The calling program passes a schedule of events covering the historical
and forecast period and the Forecast Pro SDK calculates indices to
adjust for different type of events.
- Weight Transformations:
Any supported model can be used in conjunction with weight
transformations. The calling program passes a set of weights covering
the historical and forecast period and the Forecast Pro SDK divides the
times series by the weights, forecasts the resultant de-weighted series
and then reapplies the weights. Weight transformations can be used for
many purposes including user-defined seasonal patterns, adjusting for
4-4-5 calendars, new product forecasting (analogy forecasting) and many
others.
- Out-of-Sample Testing:
You can specify a hold-out sample and the Forecast Pro SDK will
calculate rolling out-of-sample statistics including MAPE, MAD and
GMRAE.
Nearly Two Decades of Refinement
Business Forecast Systems has been the leader in forecasting software
since 1986. With more than 25,000 installations worldwide, our software
has forecasted literally billions of time series.

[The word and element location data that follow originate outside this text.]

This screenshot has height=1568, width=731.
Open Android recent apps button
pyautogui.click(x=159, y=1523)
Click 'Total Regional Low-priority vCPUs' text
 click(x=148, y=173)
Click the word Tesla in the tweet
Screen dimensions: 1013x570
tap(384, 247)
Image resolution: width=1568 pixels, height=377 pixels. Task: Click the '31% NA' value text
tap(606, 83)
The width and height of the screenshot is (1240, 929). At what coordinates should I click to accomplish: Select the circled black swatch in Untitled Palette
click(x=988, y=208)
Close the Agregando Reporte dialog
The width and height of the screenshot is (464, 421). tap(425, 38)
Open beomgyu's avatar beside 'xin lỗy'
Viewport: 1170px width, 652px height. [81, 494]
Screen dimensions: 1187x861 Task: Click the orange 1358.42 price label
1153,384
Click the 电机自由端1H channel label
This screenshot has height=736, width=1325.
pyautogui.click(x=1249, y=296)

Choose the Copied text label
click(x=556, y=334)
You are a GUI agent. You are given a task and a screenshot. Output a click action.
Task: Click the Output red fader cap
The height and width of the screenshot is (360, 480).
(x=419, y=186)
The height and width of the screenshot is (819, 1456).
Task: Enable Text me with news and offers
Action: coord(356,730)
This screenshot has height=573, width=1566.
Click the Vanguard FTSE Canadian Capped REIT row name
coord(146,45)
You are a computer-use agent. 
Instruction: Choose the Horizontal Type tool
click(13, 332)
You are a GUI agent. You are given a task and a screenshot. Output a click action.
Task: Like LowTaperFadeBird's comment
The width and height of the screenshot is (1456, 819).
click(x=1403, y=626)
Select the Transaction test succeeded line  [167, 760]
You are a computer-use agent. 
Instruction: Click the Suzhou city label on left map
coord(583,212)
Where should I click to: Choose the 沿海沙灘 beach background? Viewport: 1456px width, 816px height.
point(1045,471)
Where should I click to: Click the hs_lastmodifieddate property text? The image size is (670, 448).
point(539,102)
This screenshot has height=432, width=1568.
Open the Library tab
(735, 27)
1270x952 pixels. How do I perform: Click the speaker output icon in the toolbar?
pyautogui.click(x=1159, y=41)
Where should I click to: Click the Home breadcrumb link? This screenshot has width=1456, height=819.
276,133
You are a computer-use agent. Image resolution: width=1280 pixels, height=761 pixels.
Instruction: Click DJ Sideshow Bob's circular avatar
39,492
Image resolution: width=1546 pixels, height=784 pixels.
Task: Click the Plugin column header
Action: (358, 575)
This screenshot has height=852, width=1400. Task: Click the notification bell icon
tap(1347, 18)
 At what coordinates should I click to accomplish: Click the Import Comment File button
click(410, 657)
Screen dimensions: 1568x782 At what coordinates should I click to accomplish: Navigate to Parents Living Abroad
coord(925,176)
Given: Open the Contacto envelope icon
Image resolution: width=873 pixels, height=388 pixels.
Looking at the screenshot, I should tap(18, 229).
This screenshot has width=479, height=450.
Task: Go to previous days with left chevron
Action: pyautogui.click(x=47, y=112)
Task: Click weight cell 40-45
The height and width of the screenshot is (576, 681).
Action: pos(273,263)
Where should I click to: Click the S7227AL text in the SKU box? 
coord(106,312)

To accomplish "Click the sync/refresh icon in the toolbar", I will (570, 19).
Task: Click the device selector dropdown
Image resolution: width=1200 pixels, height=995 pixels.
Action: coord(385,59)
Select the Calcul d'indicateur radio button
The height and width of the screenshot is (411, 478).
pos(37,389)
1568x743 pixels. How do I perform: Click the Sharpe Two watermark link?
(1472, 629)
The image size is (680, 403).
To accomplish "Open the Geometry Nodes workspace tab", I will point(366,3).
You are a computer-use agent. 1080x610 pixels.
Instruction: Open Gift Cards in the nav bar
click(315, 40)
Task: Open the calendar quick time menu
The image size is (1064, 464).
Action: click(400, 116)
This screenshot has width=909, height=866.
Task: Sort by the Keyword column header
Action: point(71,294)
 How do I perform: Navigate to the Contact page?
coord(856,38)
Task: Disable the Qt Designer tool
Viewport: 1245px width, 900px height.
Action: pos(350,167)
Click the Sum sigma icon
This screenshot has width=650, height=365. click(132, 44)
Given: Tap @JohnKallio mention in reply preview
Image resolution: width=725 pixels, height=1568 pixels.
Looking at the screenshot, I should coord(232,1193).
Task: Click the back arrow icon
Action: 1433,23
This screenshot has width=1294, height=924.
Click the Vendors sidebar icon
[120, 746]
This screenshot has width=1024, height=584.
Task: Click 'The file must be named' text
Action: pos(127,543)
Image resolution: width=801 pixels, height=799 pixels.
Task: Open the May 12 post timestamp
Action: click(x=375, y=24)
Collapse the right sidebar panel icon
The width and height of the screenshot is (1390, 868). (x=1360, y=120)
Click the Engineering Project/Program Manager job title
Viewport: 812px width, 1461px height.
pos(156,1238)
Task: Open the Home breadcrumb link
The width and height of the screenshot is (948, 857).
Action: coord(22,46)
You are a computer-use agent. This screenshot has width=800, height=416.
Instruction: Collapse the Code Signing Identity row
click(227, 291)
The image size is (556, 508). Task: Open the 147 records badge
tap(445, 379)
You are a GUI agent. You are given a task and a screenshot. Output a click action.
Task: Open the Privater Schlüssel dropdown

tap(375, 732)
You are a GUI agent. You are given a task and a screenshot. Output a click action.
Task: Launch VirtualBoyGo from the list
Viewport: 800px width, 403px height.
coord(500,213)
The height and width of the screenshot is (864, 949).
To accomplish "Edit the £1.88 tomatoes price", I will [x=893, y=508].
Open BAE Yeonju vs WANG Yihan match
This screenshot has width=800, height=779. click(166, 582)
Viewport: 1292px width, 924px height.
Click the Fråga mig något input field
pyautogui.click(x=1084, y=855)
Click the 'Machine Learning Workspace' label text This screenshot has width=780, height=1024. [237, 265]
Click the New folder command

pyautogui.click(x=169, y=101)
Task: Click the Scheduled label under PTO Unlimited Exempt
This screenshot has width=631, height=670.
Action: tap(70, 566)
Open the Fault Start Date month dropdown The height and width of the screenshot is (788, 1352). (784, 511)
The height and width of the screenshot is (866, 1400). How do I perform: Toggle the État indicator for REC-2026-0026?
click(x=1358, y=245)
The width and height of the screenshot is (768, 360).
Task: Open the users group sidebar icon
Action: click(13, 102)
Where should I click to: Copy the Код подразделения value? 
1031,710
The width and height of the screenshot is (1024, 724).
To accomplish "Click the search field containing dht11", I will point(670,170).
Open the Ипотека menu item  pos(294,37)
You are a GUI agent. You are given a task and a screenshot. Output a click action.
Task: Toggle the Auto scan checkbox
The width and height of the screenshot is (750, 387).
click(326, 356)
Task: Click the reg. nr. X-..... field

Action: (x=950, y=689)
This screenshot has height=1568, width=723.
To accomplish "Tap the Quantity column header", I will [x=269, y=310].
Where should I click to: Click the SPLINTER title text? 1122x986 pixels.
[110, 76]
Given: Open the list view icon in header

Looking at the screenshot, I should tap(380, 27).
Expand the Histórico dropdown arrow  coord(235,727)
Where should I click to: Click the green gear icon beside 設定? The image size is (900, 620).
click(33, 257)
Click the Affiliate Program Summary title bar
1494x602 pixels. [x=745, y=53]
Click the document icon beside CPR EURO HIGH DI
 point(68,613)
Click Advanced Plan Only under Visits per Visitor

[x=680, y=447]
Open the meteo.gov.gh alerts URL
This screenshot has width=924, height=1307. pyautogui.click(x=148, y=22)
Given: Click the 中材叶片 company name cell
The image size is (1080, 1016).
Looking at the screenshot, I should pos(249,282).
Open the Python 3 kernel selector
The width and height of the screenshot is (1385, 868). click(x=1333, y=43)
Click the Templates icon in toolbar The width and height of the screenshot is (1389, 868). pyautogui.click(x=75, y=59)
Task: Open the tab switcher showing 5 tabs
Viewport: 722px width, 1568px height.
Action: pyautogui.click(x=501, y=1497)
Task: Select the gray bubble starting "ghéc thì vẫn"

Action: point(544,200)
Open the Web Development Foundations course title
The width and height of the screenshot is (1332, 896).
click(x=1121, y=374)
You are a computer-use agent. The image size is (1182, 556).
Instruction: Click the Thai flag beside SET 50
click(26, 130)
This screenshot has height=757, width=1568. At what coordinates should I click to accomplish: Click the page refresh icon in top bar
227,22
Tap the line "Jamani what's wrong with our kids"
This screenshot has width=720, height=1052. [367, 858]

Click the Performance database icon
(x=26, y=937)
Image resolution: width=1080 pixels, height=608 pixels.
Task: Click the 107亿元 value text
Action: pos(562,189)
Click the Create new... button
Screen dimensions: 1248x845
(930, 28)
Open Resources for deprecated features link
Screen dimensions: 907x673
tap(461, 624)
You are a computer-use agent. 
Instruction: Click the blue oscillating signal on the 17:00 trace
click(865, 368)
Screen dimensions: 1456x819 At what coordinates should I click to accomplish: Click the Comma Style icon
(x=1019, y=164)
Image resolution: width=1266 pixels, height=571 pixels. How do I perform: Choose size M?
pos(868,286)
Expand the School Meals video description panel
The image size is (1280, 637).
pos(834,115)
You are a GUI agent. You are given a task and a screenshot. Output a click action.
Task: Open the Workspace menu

Over the years, our
clients have sent us hundreds of “oddball” time series that generated
poor forecasts. The program’s author, Dr. Robert Goodrich, has
carefully analyzed each of these series to determine the cause of the
behavior and then modified the forecasting technique or expert
selection algorithm to detect these exceptions and respond
appropriately. Thus the Forecast Pro SDK is far more than just a
handful of forecasting techniques—it is a robust forecasting tool that
embodies the knowledge and experience of nearly two decades of working
with business data. It recognizes and responds to numerous situations
never written about in textbooks.
Proven Accurate
Forecast Pro recently outperformed all of the other
software approaches as well as 18 out of 19 academic teams in the
largest and most comprehensive empirical forecasting study ever
performed. Sponsored by the International Journal of Forecasting, the
Makridakis-3
study compared the accuracy of 26 different approaches used to prepare
3,003 forecasts based on historic demand data. Nineteen of the
approaches were implemented by forecasting experts from academic
institutions, including the Wharton School, Case Western Reserve,
INSEAD, the University of Pennsylvania and the Imperial College
(London). The remaining seven approaches were implemented using
commercially available, fully automated forecasting packages,
specifically Autobox (3 submissions), ForecastX, SmartForecasts,
Autocast and Forecast Pro. Approaches included using techniques such as
exponential smoothing models, Box-Jenkins models, neural networks and
rule-based approaches. Human judgment and statistical expertise played
a significant role in many of the approaches. The most striking result
was the performance of Forecast Pro (using the automatic expert
selection), which significantly outperformed all other software
approaches as well as 18 out of 19 academic teams. The study’s results
were published in two special issues of the International Journal of
Forecasting (Volume 17, Numbers 3&4 (2001)).